Work task
For each line of the material below, give that line again word for word.

++++ Source material ++++

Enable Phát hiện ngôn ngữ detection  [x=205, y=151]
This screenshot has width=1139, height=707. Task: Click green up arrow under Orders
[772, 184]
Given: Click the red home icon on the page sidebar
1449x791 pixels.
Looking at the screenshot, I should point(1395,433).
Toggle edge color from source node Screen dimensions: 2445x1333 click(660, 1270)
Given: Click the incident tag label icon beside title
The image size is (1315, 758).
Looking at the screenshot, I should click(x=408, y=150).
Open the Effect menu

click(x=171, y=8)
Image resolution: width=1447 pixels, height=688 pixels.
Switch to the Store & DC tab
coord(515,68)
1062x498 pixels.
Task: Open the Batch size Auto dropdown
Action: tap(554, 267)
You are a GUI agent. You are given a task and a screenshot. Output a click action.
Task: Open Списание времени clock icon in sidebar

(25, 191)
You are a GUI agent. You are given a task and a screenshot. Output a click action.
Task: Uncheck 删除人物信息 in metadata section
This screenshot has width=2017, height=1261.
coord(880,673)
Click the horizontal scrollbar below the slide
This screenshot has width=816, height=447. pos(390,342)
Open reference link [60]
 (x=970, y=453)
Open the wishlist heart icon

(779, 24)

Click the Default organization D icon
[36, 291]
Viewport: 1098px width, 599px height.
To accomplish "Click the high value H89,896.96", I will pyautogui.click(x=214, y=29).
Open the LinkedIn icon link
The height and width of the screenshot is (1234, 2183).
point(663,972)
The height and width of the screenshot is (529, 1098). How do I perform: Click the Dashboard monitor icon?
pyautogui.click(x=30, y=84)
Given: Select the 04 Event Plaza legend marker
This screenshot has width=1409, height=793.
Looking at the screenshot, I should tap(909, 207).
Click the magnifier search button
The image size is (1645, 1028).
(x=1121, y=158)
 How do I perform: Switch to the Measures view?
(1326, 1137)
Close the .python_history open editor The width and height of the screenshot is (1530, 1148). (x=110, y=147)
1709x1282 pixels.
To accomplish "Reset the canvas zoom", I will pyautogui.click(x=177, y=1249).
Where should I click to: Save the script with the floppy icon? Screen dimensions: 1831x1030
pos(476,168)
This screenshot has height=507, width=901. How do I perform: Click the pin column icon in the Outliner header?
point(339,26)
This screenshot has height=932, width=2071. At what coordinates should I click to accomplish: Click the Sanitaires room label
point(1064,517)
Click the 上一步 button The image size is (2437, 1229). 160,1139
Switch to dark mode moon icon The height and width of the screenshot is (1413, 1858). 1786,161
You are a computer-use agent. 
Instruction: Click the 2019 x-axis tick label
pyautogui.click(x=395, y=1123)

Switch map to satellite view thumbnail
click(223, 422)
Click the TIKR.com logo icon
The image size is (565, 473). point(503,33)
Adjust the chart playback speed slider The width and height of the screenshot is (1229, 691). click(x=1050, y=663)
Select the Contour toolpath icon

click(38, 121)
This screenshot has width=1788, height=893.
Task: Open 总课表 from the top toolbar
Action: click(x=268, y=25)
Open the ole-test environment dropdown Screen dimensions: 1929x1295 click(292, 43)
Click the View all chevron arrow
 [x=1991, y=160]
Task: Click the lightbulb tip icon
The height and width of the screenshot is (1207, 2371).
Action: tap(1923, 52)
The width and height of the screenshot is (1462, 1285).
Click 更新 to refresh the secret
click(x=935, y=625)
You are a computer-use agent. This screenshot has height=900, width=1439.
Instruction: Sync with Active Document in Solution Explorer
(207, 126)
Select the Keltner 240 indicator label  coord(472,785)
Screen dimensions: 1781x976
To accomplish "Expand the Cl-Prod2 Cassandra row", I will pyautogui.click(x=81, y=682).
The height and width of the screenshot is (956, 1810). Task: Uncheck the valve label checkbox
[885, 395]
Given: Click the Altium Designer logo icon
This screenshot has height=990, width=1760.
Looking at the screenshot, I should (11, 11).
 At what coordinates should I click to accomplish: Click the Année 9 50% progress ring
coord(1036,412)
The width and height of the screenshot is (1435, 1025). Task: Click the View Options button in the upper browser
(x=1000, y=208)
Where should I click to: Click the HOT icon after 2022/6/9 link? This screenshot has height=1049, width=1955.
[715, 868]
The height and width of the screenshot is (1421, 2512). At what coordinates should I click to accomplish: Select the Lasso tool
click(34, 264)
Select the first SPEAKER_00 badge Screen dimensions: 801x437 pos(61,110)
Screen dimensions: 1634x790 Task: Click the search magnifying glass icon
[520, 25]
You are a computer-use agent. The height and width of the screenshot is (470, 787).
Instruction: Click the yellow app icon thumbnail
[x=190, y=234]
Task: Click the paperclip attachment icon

++++

Response to the exercise
Enable Phát hiện ngôn ngữ detection  [x=205, y=151]
This screenshot has width=1139, height=707. Task: Click green up arrow under Orders
[772, 184]
Given: Click the red home icon on the page sidebar
1449x791 pixels.
Looking at the screenshot, I should point(1395,433).
Toggle edge color from source node Screen dimensions: 2445x1333 click(660, 1270)
Given: Click the incident tag label icon beside title
The image size is (1315, 758).
Looking at the screenshot, I should click(x=408, y=150).
Open the Effect menu

click(x=171, y=8)
Image resolution: width=1447 pixels, height=688 pixels.
Switch to the Store & DC tab
coord(515,68)
1062x498 pixels.
Task: Open the Batch size Auto dropdown
Action: tap(554, 267)
You are a GUI agent. You are given a task and a screenshot. Output a click action.
Task: Open Списание времени clock icon in sidebar

(25, 191)
You are a GUI agent. You are given a task and a screenshot. Output a click action.
Task: Uncheck 删除人物信息 in metadata section
This screenshot has width=2017, height=1261.
coord(880,673)
Click the horizontal scrollbar below the slide
This screenshot has width=816, height=447. pos(390,342)
Open reference link [60]
 (x=970, y=453)
Open the wishlist heart icon

(779, 24)

Click the Default organization D icon
[36, 291]
Viewport: 1098px width, 599px height.
To accomplish "Click the high value H89,896.96", I will pyautogui.click(x=214, y=29).
Open the LinkedIn icon link
The height and width of the screenshot is (1234, 2183).
point(663,972)
The height and width of the screenshot is (529, 1098). How do I perform: Click the Dashboard monitor icon?
pyautogui.click(x=30, y=84)
Given: Select the 04 Event Plaza legend marker
This screenshot has width=1409, height=793.
Looking at the screenshot, I should tap(909, 207).
Click the magnifier search button
The image size is (1645, 1028).
(x=1121, y=158)
 How do I perform: Switch to the Measures view?
(1326, 1137)
Close the .python_history open editor The width and height of the screenshot is (1530, 1148). (x=110, y=147)
1709x1282 pixels.
To accomplish "Reset the canvas zoom", I will pyautogui.click(x=177, y=1249).
Where should I click to: Save the script with the floppy icon? Screen dimensions: 1831x1030
pos(476,168)
This screenshot has height=507, width=901. How do I perform: Click the pin column icon in the Outliner header?
point(339,26)
This screenshot has height=932, width=2071. At what coordinates should I click to accomplish: Click the Sanitaires room label
point(1064,517)
Click the 上一步 button The image size is (2437, 1229). 160,1139
Switch to dark mode moon icon The height and width of the screenshot is (1413, 1858). 1786,161
You are a computer-use agent. 
Instruction: Click the 2019 x-axis tick label
pyautogui.click(x=395, y=1123)

Switch map to satellite view thumbnail
click(223, 422)
Click the TIKR.com logo icon
The image size is (565, 473). point(503,33)
Adjust the chart playback speed slider The width and height of the screenshot is (1229, 691). click(x=1050, y=663)
Select the Contour toolpath icon

click(38, 121)
This screenshot has width=1788, height=893.
Task: Open 总课表 from the top toolbar
Action: click(x=268, y=25)
Open the ole-test environment dropdown Screen dimensions: 1929x1295 click(292, 43)
Click the View all chevron arrow
 [x=1991, y=160]
Task: Click the lightbulb tip icon
The height and width of the screenshot is (1207, 2371).
Action: tap(1923, 52)
The width and height of the screenshot is (1462, 1285).
Click 更新 to refresh the secret
click(x=935, y=625)
You are a computer-use agent. This screenshot has height=900, width=1439.
Instruction: Sync with Active Document in Solution Explorer
(207, 126)
Select the Keltner 240 indicator label  coord(472,785)
Screen dimensions: 1781x976
To accomplish "Expand the Cl-Prod2 Cassandra row", I will pyautogui.click(x=81, y=682).
The height and width of the screenshot is (956, 1810). Task: Uncheck the valve label checkbox
[885, 395]
Given: Click the Altium Designer logo icon
This screenshot has height=990, width=1760.
Looking at the screenshot, I should (11, 11).
 At what coordinates should I click to accomplish: Click the Année 9 50% progress ring
coord(1036,412)
The width and height of the screenshot is (1435, 1025). Task: Click the View Options button in the upper browser
(x=1000, y=208)
Where should I click to: Click the HOT icon after 2022/6/9 link? This screenshot has height=1049, width=1955.
[715, 868]
The height and width of the screenshot is (1421, 2512). At what coordinates should I click to accomplish: Select the Lasso tool
click(34, 264)
Select the first SPEAKER_00 badge Screen dimensions: 801x437 pos(61,110)
Screen dimensions: 1634x790 Task: Click the search magnifying glass icon
[520, 25]
You are a computer-use agent. The height and width of the screenshot is (470, 787).
Instruction: Click the yellow app icon thumbnail
[x=190, y=234]
Task: Click the paperclip attachment icon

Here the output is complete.